**Your objective:** From the records below, copy every line that contains the word "will".

Material provided Block Start

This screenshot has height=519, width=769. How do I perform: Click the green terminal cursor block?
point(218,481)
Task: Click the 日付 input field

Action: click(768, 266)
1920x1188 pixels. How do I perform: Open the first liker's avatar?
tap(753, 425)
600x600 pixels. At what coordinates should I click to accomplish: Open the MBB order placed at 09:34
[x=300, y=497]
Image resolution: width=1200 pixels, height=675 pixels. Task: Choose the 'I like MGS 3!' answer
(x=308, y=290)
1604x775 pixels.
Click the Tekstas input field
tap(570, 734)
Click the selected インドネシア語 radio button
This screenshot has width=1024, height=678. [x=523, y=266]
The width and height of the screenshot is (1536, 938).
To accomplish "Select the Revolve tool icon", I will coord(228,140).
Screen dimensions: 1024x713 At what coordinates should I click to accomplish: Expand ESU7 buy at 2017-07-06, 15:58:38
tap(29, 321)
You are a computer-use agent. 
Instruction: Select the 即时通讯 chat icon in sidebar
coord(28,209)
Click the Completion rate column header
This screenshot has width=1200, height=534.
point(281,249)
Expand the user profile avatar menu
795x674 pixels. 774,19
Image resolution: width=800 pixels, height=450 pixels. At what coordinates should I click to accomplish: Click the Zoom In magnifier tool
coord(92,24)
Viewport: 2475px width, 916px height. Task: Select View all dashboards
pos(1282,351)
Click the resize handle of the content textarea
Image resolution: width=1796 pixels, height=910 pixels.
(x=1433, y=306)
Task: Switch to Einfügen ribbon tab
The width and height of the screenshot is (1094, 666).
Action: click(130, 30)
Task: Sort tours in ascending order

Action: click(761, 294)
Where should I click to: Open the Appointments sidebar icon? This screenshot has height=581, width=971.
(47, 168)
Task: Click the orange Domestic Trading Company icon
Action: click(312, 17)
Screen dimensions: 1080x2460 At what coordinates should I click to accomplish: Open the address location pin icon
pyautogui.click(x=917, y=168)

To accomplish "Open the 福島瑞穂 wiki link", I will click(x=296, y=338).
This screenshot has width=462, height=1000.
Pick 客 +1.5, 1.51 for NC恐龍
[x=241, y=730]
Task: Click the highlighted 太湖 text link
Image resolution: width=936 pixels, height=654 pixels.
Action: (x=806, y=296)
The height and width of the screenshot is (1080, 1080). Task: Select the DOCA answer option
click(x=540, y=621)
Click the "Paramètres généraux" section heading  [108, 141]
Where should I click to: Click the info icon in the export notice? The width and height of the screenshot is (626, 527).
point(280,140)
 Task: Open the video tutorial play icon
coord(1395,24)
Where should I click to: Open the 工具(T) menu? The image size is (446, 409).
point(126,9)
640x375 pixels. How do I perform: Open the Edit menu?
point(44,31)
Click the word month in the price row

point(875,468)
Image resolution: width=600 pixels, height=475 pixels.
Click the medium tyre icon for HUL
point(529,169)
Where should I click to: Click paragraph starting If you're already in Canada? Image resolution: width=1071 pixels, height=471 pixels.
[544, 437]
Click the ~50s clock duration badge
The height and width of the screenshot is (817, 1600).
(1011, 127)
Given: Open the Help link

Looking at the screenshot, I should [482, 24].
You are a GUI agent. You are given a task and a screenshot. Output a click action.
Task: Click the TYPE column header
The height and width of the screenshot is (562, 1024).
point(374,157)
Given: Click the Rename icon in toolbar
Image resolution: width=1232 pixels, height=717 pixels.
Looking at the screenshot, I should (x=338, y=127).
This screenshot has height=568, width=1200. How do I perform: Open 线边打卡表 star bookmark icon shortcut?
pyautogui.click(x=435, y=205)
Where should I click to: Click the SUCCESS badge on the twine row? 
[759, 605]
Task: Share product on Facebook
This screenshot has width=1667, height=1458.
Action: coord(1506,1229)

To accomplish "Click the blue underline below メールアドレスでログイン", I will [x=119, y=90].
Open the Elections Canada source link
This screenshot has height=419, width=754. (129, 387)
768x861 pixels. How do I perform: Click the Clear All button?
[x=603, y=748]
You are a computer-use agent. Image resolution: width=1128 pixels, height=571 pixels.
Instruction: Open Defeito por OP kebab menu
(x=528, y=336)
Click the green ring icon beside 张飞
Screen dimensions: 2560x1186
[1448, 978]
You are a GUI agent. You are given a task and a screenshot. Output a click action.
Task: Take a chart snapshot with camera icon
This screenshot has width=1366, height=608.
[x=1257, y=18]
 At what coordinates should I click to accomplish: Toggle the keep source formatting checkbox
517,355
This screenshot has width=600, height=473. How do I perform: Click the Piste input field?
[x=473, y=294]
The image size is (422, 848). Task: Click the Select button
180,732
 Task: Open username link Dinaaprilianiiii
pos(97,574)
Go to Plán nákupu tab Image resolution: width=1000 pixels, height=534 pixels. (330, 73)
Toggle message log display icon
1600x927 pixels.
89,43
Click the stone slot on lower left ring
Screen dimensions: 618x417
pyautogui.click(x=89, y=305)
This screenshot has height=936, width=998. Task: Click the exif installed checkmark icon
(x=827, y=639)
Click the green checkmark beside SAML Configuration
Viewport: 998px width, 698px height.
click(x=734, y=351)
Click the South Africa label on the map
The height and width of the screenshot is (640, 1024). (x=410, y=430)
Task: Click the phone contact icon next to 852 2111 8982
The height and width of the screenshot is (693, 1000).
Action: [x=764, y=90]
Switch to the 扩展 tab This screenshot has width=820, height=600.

Material provided Block End

**Response to the exercise:**
To accomplish "Select the Revolve tool icon", I will coord(228,140).
To accomplish "Open the 福島瑞穂 wiki link", I will click(x=296, y=338).
To accomplish "Click the blue underline below メールアドレスでログイン", I will [x=119, y=90].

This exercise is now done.